Corporations that police their own legal and ethical behavior were far less likely to be criminally prosecuted over the three decades since federal sentencing guidelines took effect, the U.S. Sentencing Commission found in a new study of compliance programs among defendants.


"Since fiscal year 1992, the overwhelming majority of organizational offenders (89.6%) did not have any compliance and ethics program," the Commission found, using the term for criminal defendants that includes corporations, non-profits and other organizations.


Only 11 of the nearly 5,000 "organizational offenders" sentenced in that 30-year span received a sentencing-score reduction for having an effective compliance and ethics program. On the flip side, 58 percent of defendants saw their "culpability score" increased for their involvement in or tolerance of criminal activity and few saw their score decreased for self-reporting criminal behavior before they got caught.


Over that 30-year period, federal courts imposed nearly $33 billion in fines on corporate defendants. The average fine was more than $9 million, although that appears to be heavily skewed by gigantic fines, since the median amount was $100,000.

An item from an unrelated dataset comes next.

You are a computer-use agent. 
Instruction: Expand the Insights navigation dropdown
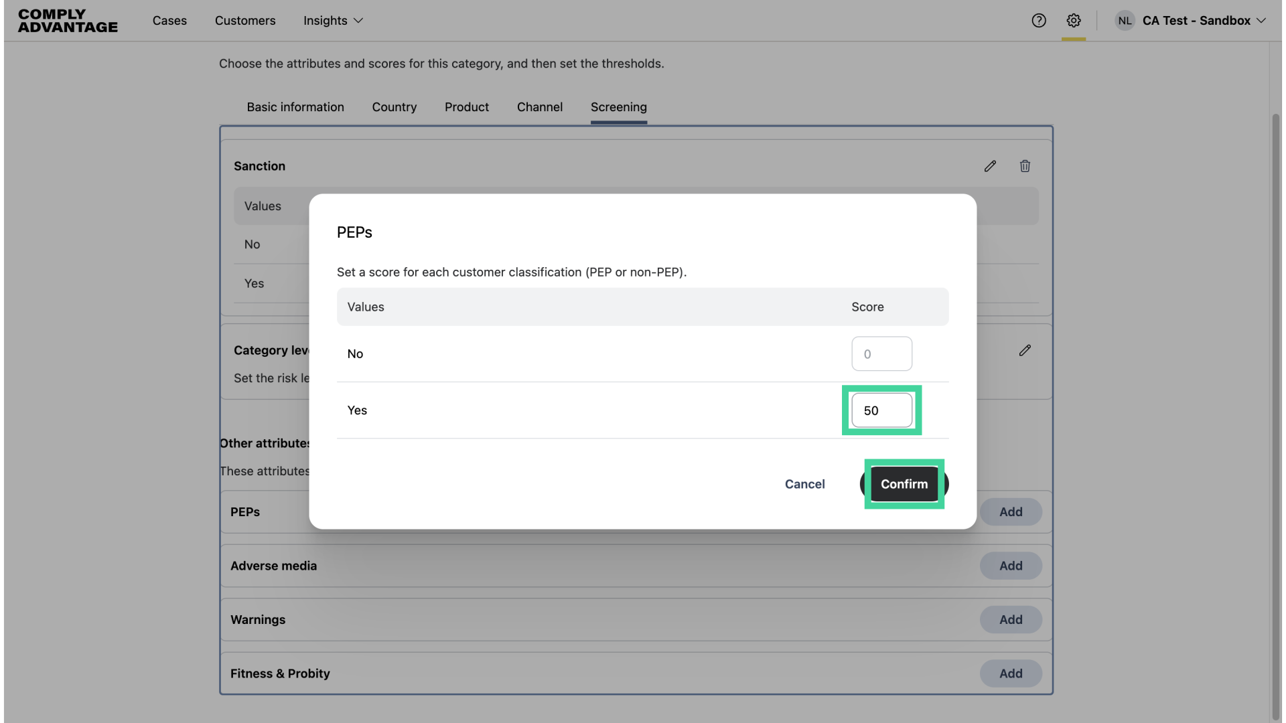pyautogui.click(x=332, y=21)
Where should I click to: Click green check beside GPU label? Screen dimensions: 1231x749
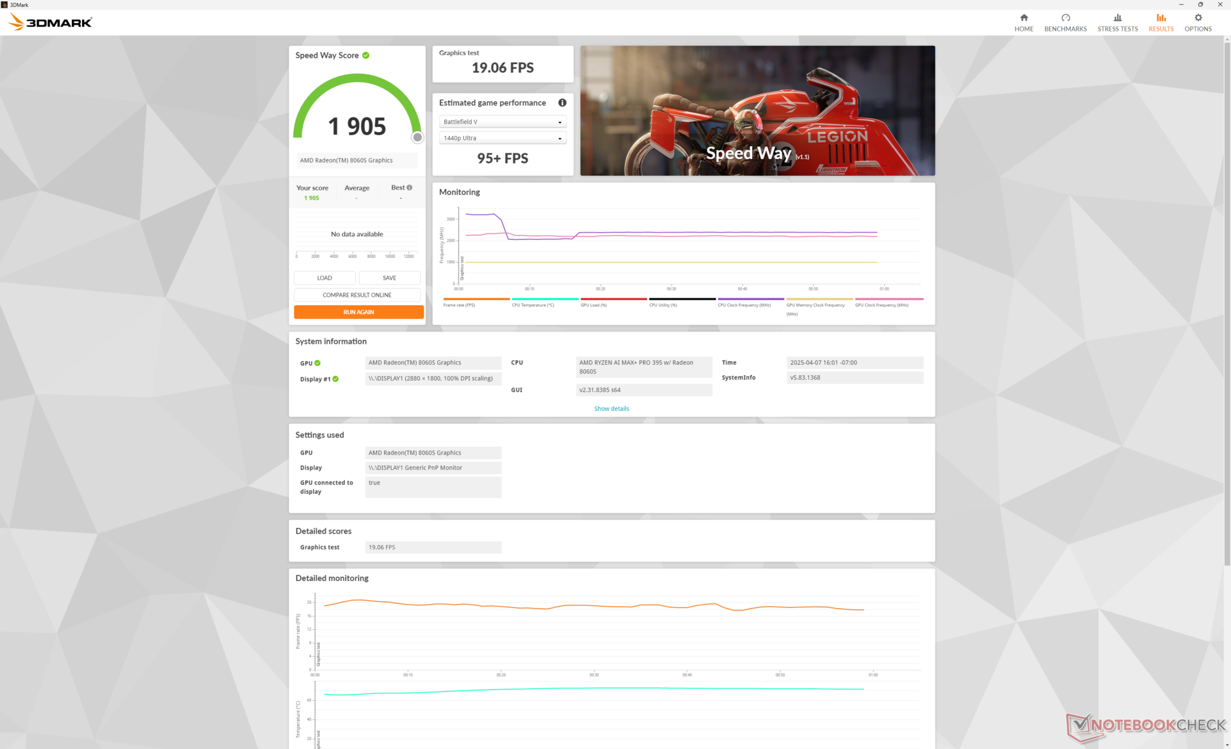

"The organizational sentencing guidelines have wielded significant influence on corporate America," the report found. "Chapter Eight was designed to incentivize corporate self-policing through its 'carrot and stick' philosophy and it has 'catalyzed vigorous efforts by companies to promote ethical performance and reduce organizational misconduct.' Thirty years have elapsed since their original promulgation and the hallmarks for an effective compliance and ethics program found in the guidelines continue to set the gold standard for designing and evaluating effective compliance and ethics programs."


The most common crimes corporations were sentenced for were fraud (30 percent) and environmental offenses (24 percent), followed by antitrust (8 percent), food and drug violations (nearly 7 percent), money laundering (6 percent) and import and export crimes (5 percent).